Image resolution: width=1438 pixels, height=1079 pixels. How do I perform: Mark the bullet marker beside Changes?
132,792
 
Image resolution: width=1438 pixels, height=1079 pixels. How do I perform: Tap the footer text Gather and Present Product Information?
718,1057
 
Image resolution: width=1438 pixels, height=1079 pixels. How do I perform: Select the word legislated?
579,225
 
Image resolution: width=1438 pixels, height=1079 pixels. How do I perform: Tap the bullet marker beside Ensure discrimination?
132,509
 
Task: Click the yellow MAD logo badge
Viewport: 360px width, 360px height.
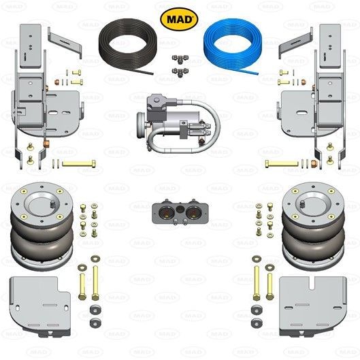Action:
====================
■ **Goal**: Copy out all of the items above word for word, leaving out the pictures.

■ **Finished exercise**:
Image resolution: width=1438 pixels, height=1079 pixels. How do I perform: Mark the bullet marker beside Changes?
132,792
 
Image resolution: width=1438 pixels, height=1079 pixels. How do I perform: Tap the footer text Gather and Present Product Information?
718,1057
 
Image resolution: width=1438 pixels, height=1079 pixels. How do I perform: Select the word legislated?
579,225
 
Image resolution: width=1438 pixels, height=1079 pixels. How do I perform: Tap the bullet marker beside Ensure discrimination?
132,509
 
Task: Click the yellow MAD logo badge
Viewport: 360px width, 360px height.
Action:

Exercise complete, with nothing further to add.